High-performance fiber-polymer composites are rapidly achieving a prominent role in the design and construction of military and commercial aircraft, sports and industrial equipment, and automotive components. Composites fill the need for stiffness, strength, and low weight that cannot be met by other materials. The most widely utilized high-performance fiber-polymer composites are composed of oriented carbon (graphite) fibers embedded in a suitable polymer matrix. To contribute high strength and stiffness to the composite, the fibers must have a high aspect ratio (length to width). Fibers may be chopped or continuous. The mechanical properties of chopped fiber composites improve greatly as the aspect ratio increases from 1 to about 100. Mechanical properties still improve but at a slower rate for further increases in aspect ratio. Therefore, aspect ratios of at least about 25, and preferably of at least about 100 are desirable for chopped fiber composites. Composites prepared with continuous fibers have the highest stiffness and strength. Fabricating fiber-containing composites, however, requires significant manual labor and such composites cannot be recycled. Furthermore, defective and/or damaged composite materials cannot be easily repaired.

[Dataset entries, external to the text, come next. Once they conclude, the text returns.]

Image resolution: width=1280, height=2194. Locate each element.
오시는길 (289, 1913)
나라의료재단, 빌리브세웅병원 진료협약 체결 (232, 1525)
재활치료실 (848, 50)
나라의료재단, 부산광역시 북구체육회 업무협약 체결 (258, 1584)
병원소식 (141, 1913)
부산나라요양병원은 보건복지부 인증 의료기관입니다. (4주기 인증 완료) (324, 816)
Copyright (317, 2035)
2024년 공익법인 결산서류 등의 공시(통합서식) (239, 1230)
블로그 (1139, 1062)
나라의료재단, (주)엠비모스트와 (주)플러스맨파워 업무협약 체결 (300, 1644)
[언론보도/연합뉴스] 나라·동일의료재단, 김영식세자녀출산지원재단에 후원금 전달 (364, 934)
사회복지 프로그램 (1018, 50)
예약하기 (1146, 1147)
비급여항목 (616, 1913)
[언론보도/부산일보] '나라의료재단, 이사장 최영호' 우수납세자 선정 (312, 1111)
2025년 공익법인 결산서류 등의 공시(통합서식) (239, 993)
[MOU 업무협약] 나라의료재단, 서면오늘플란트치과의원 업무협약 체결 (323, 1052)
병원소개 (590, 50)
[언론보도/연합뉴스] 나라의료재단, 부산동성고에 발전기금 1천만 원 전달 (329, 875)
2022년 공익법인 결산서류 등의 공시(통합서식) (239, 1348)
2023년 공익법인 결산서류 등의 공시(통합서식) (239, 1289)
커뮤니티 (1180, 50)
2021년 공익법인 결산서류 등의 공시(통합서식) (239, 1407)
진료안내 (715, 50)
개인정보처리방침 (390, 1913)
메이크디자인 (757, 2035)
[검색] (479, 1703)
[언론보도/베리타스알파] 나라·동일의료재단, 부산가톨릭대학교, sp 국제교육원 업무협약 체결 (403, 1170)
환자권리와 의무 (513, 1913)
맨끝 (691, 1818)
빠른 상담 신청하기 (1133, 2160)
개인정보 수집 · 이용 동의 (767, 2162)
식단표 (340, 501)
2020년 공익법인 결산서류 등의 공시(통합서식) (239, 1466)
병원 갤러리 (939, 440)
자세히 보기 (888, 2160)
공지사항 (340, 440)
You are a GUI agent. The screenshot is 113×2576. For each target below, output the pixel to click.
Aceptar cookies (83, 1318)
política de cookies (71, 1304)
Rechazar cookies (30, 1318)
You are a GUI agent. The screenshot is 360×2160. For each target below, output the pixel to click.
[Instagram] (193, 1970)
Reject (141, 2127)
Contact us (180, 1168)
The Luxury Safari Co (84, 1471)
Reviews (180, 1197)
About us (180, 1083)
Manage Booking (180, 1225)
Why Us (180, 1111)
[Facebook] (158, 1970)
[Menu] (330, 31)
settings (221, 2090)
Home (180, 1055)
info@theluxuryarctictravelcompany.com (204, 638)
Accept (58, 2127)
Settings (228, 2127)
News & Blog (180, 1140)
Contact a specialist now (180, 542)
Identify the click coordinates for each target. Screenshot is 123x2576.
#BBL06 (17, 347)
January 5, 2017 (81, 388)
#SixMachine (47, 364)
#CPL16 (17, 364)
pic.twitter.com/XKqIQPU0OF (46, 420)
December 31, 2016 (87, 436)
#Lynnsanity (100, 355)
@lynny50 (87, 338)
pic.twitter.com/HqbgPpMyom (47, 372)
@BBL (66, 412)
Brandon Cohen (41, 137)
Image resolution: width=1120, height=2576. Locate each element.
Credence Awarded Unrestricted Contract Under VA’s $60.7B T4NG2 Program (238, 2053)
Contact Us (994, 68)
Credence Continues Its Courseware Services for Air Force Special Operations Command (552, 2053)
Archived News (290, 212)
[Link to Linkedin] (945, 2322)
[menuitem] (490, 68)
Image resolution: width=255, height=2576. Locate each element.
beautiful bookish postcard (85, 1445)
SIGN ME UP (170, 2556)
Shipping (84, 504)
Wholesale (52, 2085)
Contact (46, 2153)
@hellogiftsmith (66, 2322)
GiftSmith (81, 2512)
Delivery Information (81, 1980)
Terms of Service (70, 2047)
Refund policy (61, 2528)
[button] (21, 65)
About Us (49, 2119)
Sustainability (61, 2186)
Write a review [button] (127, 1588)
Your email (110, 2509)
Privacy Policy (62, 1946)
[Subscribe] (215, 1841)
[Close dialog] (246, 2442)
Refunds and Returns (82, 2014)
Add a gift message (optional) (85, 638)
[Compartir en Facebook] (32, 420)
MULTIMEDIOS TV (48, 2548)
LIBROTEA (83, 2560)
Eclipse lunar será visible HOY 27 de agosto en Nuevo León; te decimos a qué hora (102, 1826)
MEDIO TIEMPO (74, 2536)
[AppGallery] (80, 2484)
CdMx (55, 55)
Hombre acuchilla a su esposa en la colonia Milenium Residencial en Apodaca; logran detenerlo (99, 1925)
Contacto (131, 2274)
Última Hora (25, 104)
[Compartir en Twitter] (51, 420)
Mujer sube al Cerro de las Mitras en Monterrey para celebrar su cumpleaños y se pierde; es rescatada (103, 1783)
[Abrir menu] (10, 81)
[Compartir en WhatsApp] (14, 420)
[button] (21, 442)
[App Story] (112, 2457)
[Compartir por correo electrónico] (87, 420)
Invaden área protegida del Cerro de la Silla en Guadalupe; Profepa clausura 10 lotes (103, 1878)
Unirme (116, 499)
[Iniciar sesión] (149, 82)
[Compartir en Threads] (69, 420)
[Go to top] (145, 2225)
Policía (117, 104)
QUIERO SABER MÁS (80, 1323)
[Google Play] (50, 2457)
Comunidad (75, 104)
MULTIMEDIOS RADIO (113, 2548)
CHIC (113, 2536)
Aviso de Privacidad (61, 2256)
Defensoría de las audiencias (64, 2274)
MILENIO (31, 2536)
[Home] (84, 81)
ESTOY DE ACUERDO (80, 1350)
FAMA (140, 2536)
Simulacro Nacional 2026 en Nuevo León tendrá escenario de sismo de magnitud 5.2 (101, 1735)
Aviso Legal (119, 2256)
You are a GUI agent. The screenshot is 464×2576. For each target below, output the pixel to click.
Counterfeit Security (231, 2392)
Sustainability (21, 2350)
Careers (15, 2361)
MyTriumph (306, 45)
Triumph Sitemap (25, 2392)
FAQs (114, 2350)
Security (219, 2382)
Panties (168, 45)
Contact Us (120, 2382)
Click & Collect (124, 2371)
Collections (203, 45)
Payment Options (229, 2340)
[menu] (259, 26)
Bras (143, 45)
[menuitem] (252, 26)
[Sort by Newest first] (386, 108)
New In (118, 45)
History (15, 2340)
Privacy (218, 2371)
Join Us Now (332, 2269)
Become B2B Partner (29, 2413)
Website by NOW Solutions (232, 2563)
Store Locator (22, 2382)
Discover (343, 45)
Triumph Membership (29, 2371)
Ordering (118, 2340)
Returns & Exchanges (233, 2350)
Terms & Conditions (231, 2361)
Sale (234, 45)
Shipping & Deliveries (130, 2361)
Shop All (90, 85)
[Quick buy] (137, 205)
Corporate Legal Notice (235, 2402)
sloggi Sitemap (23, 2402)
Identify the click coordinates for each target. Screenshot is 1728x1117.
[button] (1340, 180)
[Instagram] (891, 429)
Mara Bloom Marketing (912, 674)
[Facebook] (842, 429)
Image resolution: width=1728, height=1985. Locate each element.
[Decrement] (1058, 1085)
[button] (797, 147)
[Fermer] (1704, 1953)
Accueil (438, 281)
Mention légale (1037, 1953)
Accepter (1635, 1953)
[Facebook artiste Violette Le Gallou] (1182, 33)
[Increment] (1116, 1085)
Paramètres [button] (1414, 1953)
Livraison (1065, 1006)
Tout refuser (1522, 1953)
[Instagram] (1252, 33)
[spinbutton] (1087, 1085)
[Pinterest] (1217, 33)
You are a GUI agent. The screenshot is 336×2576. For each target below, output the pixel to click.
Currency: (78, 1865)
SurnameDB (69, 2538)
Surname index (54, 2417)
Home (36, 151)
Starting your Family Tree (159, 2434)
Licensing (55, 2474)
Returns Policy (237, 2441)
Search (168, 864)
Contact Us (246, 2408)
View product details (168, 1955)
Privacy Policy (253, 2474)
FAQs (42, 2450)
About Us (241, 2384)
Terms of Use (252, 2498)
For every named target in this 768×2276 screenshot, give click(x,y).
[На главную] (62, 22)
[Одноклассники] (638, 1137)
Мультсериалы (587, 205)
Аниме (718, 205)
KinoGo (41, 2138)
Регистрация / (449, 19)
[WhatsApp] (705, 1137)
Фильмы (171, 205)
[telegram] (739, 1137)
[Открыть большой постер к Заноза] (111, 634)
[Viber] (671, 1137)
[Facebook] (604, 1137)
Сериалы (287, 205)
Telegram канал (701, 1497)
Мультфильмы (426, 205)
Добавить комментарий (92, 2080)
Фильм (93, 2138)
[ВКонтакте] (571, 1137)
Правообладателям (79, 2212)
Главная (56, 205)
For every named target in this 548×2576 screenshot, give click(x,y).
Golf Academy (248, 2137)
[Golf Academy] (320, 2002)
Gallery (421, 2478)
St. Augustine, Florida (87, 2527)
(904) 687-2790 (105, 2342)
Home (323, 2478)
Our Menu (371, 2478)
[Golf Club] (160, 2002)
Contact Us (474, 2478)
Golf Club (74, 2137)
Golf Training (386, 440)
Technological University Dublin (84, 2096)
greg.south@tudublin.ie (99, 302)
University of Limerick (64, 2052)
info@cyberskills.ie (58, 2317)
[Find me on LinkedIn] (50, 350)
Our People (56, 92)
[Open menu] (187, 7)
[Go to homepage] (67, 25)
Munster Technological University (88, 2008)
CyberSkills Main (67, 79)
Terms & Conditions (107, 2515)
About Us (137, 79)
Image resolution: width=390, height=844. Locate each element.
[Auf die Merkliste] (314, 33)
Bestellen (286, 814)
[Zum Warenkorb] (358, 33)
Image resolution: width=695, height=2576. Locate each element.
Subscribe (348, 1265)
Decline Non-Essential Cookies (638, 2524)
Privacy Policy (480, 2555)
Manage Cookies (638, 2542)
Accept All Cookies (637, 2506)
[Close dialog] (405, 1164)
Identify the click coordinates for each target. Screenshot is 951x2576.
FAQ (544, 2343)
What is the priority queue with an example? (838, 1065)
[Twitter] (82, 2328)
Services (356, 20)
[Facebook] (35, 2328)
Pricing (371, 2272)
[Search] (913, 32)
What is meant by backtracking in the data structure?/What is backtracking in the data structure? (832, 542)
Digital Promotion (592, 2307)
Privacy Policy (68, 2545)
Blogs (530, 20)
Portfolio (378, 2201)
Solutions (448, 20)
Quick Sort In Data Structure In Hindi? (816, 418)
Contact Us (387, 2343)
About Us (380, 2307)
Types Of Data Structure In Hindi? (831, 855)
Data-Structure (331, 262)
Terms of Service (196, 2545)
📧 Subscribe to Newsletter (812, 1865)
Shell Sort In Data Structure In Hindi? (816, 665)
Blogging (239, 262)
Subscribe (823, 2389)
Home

Molecular composites are high-performance materials which are much more economical and easier to process than conventional fiber-polymer composites. In addition, molecular composites can be recycled and are repairable. Molecular composites are composed of polymeric materials only, i.e., they contain no fibers. Such molecular composites can be fabricated much more simply than fiber-polymer composites.
Molecular composites are materials composed of a rigid-rod polymer embedded in a flexible polymer matrix. The rigid-rod polymer, can be thought of as the microscopic equivalent of the fiber in a fiber-polymer composite. Molecular composites with the optimum mechanical properties will contain a large fraction, at least 30 percent, of rigid-rod polymers, with the balance being polymeric binder. Molecular composites may contain either oriented or unoriented rigid-rod polymers.
A molecular composite requires that the rigid-rod polymer be effectively embedded in a flexible, possibly coil-like, matrix resin polymer. The flexible polymer serves to disperse the rigid-rod polymer, preventing bundling of the rigid-rod molecules. As in conventional fiber/resin composites, the flexible polymer in a molecular composite helps to distribute stress along the rigid-rod molecules via elastic deformation of the flexible polymer. Thus, the second, or matrix-resin, polymer must be sufficiently flexible to effectively surround the rigid-rod molecules while still being able to stretch upon stress. The flexible and rigid-rod polymers can also interact strongly via Van der Waals, hydrogen bonding, or ionic interactions. The advantages of molecular composites can only be realized with the use of rigid-rod polymers.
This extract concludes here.